Will Eta Coronae Borealis B Go Nova?

As metatheurgist says, time in the game only passes for players and scripted events like the Thargoid narrative, so it won't happen in game.
 
Note: the star in question is "T Coronae Borealis", not "Eta Coronae Borealis"

T Coronae Borealis doesn't appear to be in the game, either under that name or its HIP or HD classifications - it'd be about 2500 LY from the bubble if it was, and a red giant/white dwarf pair.

The game engine only does a static galaxy, so it's not like it could do one.
They did change the bodies of a conveniently-placed procedural M-class star to match Trappist-1, so there's precedent for system data overrides being changed. It's only certain changes which can't be done due to their effect on sector mass distributions.

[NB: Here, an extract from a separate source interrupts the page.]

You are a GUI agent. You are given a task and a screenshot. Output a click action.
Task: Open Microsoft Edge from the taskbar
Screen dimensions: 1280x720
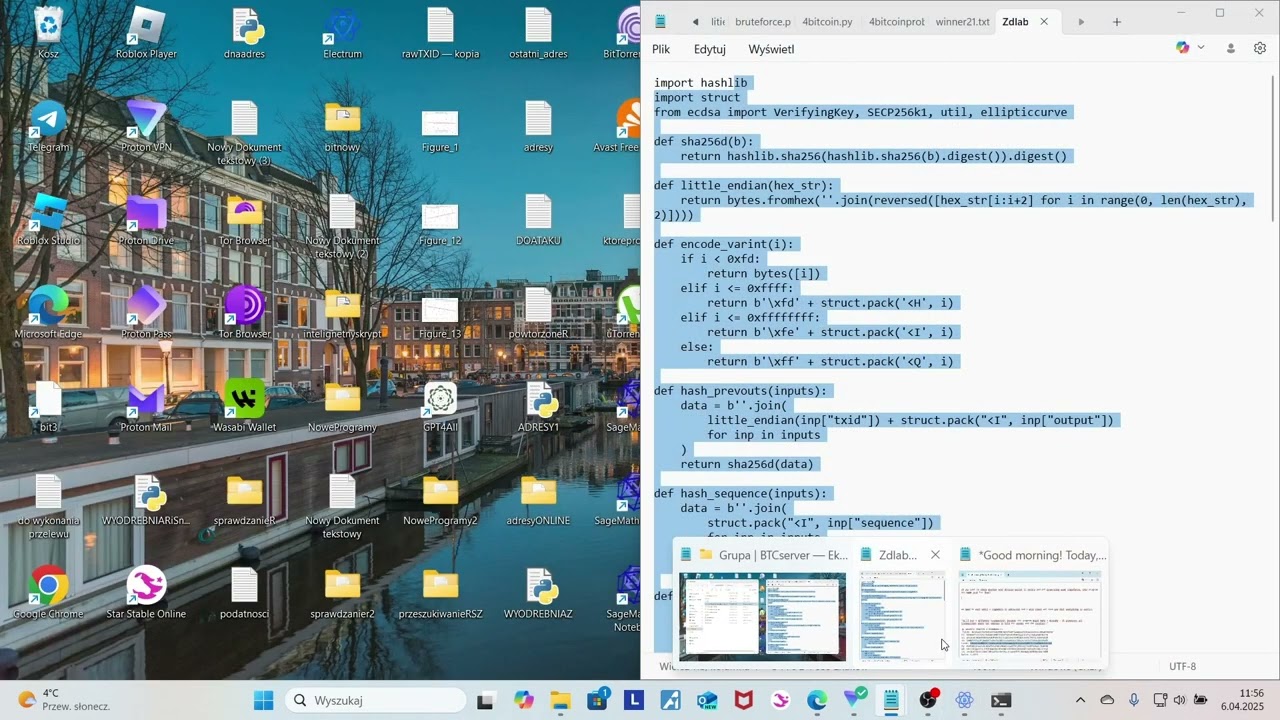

Things like the impending destruction of Oya demonstrate that their ability to apply scheduled changes while the game is running has improved quite a lot since the "we need a client patch to update stations" days of 1.0.

I wouldn't rule out seeing a nova in-game someday; all the precedent is there in other places that it shouldn't be impossible for them.
 
T CrB is 3000 lys from earth, so the nova we now see happened already 3000 years ago.
And now we can delve into general relativity, causality and FTL drives. I mean, if you want the ED galaxy to reflect real life galactic events, you'd also need to explain how we can even get to T CrB and back again without violating causality.
 
They introduced a few missions in the later versions. One was evacuate a station in a system that was about to go nova. The system disappeared from the map after and I think I got paid a bag of gems. Pfft! Bag of gems, I don't take them in anything other than tonnage now.
 
What was that? (I had a BBC Micro ....)
There was one system where the sun was about to go nova and you had to "rescue the Coriolis" which just meant you had to dock with it in a limited time and then use the galactic drive to get out of there (if you used normal jump you'd get galactic anyway so I hope you had no unfinished business in Galaxy 2)

I also had a Beeb, then an Arch, but my between my classmates there was a C64, a CPC64, and a Spectrum so we all played every version of it at some point, and the enhanced version on the Master. Arch Elite was incredible but nonetheless I stopped playing it when Dark Angel was released, because the latter had proper fizzicks (including relativity) and was also nails-hard.
 
Nice try, but this is a recurrent nova once every ~80 years. A true pedant would point out we missed it in 3304 and it's not due in to flare in 3310.

I would get out more, but my FSD is still on the fritz after that terrible fuel scoop incident six years ago...
It's also 2650ly away, give or take 100ly which gives some leeway on when exactly these flares happen within the system and when Frontier might choose to have this happen should they implement this system. ~3304 is just if you're observing from Earth or stars at a similar distance.
 
I stopped playing it when Dark Angel was released, because the latter had proper fizzicks (including relativity) and was also nails-hard.
Must be obscure, I don't see any space physics games called Dark Angel (and that's even when I filter results including "James Cameron" and "vampire" from my search)
 
I stopped playing it when Dark Angel was released, because the latter had proper fizzicks (including relativity) and was also nails-hard.
Maybe 'Dark Star' - I played that on Speccy and it was awesome - loading time about 4 minutes from cassette tape. If it failed, you had to rewind the tape and start again from the start.
 
Maybe 'Dark Star' - I played that on Speccy and it was awesome - loading time about 4 minutes from cassette tape. If it failed, you had to rewind the tape and start again from the start.
Hm. Seems like a somewhat basic shooter (by 1990s standards, anyway - I'm sure it was impressive at the time); I don't see anything that relates to physics or relativity. Maybe Markov is conflating some space shooter with Microsoft Space Simulator, which did have basic special relativity implementation and newtonian gravity, and is old enough it could have been played within a decade of discovering, say, Elite or Dark Star.
 
No, Black Angel was on the Archimedes. So yes, that probably does qualify as obscure, especially when I wrote "Dark" by mistake, sorry! :)

I am absolutely not talking about Dark Star.